#### WORK ORDER
From the records below, output exactly the lines running from the line containing "Identify the click" through the line containing "[Toggle search] (202, 110)", and no others.

#### RECORDED DATA
▽

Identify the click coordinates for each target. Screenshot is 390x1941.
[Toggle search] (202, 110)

△
▽

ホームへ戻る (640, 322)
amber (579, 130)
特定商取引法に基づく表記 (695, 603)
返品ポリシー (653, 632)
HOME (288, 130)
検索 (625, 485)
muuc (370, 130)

△

#### EXPECTED ANSWER
Identify the click coordinates for each target. Screenshot is 390x1941.
[Toggle search] (202, 110)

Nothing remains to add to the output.